Les aspirations de l’âme

Friedrich Nietzsche disait :
Celui qui a un “pourquoi “qui lui tient lieu de but, de finalité, peut vivre avec n’importe quel “comment “.

C’est le besoin de sens et le fait d’avoir une conscience morale qui caractérise l’humain.

De ce fait, notre vision de la vie doit à la fois responsabiliser la personne humaine et la relier à une transcendance.

Dans une société fondée sur une vision matérialiste de l’existence et le « réductionnisme » de la conception freudienne de l’homme. il est donc difficile de trouver une autonomie spirituelle.

C’est en comprenant ce que l’homme peut devenir, ce dont il est capable, et donc finalement ce qu’il est, la nature véritable de son soi, que la question de la perfection peut commencer à prendre un sens plus concret.

L’homme est l’être qui est capable de transmuter sa substance au point de faire rayonner en soi toutes les qualités de l’humanité véritable, encore faut-il préciser ce qu’on entend ici par l’humanité, et par le soi.

Mais de nos jours, l’idée de perfection, appliquée à l’être humain, resterait encore une idée vague si elle n’était pas elle-même envisagée directement à partir de la finalité spécifique qui est celle de l’homme. 

  • Or quel est le but de l’homme, sa possibilité la plus haute ?

C’est de réaliser pleinement sa nature, c’est de développer toutes les puissances dont il est capable pour accomplir en lui-même, et au plus haut point, tous les traits de l’humanité. Ainsi l’idée de transcendance revêt un sens concret : elle n’est pas séparable de la tension qui anime l’homme vers un état supérieur de réalisation de soi. 

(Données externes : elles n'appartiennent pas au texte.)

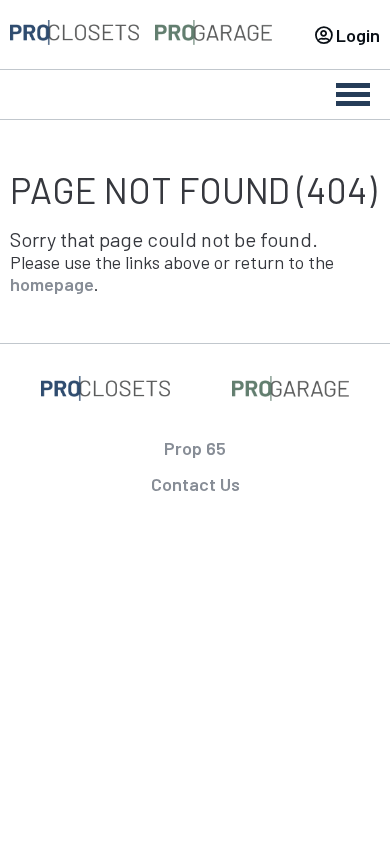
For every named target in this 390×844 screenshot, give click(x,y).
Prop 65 (195, 448)
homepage (52, 284)
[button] (335, 785)
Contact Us (195, 484)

La recherche de sens à donner à sa vie l’emporte sur nos pulsions, fondamentales dans la psychanalyse traditionnelle.

Chaque sujet doit trouver et se donner une raison d’exister, une raison unique et singulière.

Ame ou inconscient spirituel ?

À la conception mécaniste et technicienne de la psychanalyse freudienne (les pulsions, le ça, etc.), Frankl oppose une vision « existentielle », éthique, centrée sur l’existence d’un « inconscient spirituel », dimension également cachée à la conscience.

C’est ce qu’il appelle le « Dieu inconscient », dont les signes cliniques, en quelque sorte, sont le « dilemme moral » et le sentiment de « transcendance ».

La conscience morale n’est pas réduite, comme chez Freud, à l’expression d’une instance répressive du moi, une sorte de gendarme limitant nos désirs.

Elle est bien plutôt « porte-parole de quelque chose d’autre, voix de la transcendance ». Cette « religiosité » n’est pas le modèle même de l’illusion, comme l’affirmait Freud.

Elle structure la psyché de tout être humain et son refoulement « est un facteur majeur de souffrance psychique ».

La liberté : écouter sa conscience ou l’ignorer

Mais la religiosité dont parle Frankl n’est pas l’adhésion à telle ou telle religion, à tel ou tel corpus de foi.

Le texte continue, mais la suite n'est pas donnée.